* [Auszug]:
-- -- --

Oder nutzt du eventuell jedes Update aus dem  Testing-Zweig?

Falls ja, und dir das viele kompilieren zu viel ist, dann nutze besser die stable Version - dort gibt es wesentlich weniger Updates und rebuilds.

----------

## YPenguin

Ich habe ~amd64 akzeptiert und eigentlich kaum Probleme damit.

----------

## Josef.95

Ja ok, mag ja sein. Aber beachte das du mit --exclude=icu *alle* Versionen (auch die stable Sicherheitsupdates) dieses Pakets (inklusive deren ggf weiteren Deps) ignorierst - sowas will man idR nur für temporäre Ausnahmefälle.

Wenn du nur eine bestimmte Version von icu haben möchtest, dann würde ich diese in der package.accept_keywords wie benötigt setzen.

Du kannst (wenn du global ~arch freigeschaltet hast) in der package.accept_keywords auch einzelne Pakete wieder auf stable setzen, exakt gewünschte Versionen setzen usw

--exclude sollte man dafür nicht missbrauchen müssen.

----------

## franzf

Wirklich schneller wird das nicht sein. Du bekommst halt das eine Update schneller durch, aber ICU wirst du irgendwann aktualisieren müssen. Mit etwas Pech gab es aber auch ein Update eines Pakets, das ICU benötigt. Dann darfst du das gleich zweimal bauen: einmal das Update ohne neuem ICU, dann nochmal nach dem ICU-Update  :Wink:  Dann kompilierst du insgesamt sogar länger  :Razz: 

Für mich nützlich war das feature:

 wenn ein Paket die ABI in ner lib ändert, aber die SOVERSION nicht anpasst. Dann kann man ein revdep-rebuild auf die lib laufen lassen aber das Paket mit der bösen lib selbst ausschließen (braucht ja nicht nochmal gebaut werden). Aktueller Anwendungsfall war: openssl.

 Ich weiß genau, dass einzelne große Pakete zur Zeit ein Problem haben und nicht kompilieren, ein Fix für mich aber noch nicht bekannt ist. Hatte ich kürzlich bei calligra (clang: bricht ab mit std::bad_alloc. Lösung: -DWITH_GMIC=OFF), hugin (clang-3.7 läuft in nen SEGFAULT. Lösung: clang-3.8 schafft es) und vor einiger Zeit webkit-gtk (>40 Minuten nur beschäftigt mit "scanning dependencies of target XYZ. Lösung: cmake generator von Makefile auf ninja umstellen)

-- -- --

* [Datenauszüge]:
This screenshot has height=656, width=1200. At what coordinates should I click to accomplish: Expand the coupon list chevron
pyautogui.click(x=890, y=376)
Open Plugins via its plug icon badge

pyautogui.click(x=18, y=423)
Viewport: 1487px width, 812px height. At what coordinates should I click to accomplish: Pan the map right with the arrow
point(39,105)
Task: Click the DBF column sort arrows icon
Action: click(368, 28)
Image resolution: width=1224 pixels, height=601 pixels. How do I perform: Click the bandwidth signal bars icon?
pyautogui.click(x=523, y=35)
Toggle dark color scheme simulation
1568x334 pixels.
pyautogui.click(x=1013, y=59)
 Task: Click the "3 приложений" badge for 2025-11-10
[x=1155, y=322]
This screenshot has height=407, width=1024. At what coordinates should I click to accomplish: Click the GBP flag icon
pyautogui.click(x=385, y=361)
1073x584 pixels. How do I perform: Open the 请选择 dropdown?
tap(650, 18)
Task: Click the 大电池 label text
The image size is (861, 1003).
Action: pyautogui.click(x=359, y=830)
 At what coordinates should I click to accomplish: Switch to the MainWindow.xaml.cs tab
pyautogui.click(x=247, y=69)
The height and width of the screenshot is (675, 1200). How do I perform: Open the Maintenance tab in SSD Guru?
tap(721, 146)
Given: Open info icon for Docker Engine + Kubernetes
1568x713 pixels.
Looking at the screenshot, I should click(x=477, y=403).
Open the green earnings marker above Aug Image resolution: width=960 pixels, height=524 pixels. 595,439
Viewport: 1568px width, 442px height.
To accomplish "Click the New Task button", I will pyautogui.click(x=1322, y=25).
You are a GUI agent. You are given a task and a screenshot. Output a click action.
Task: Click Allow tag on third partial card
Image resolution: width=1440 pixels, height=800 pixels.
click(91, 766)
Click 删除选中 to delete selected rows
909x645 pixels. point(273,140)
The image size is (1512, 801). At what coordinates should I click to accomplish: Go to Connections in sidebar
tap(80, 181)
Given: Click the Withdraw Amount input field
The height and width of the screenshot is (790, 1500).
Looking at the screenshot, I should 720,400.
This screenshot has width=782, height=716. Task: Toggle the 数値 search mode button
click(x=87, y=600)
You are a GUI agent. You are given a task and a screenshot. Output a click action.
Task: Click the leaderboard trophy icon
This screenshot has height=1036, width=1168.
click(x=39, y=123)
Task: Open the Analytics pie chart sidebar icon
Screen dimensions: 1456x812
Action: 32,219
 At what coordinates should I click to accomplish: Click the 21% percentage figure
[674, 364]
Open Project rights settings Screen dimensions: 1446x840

-- -- --

* [Aufgabe]: Schreibe den Forenauszug von „Für mich nützlich“ bis „Anwendungsfall war: openssl.“ erneut ab und setze dabei „gnutls“ anstelle von „openssl“ ein.

* [Ergebnis]:
Für mich nützlich war das feature:

 wenn ein Paket die ABI in ner lib ändert, aber die SOVERSION nicht anpasst. Dann kann man ein revdep-rebuild auf die lib laufen lassen aber das Paket mit der bösen lib selbst ausschließen (braucht ja nicht nochmal gebaut werden). Aktueller Anwendungsfall war: gnutls.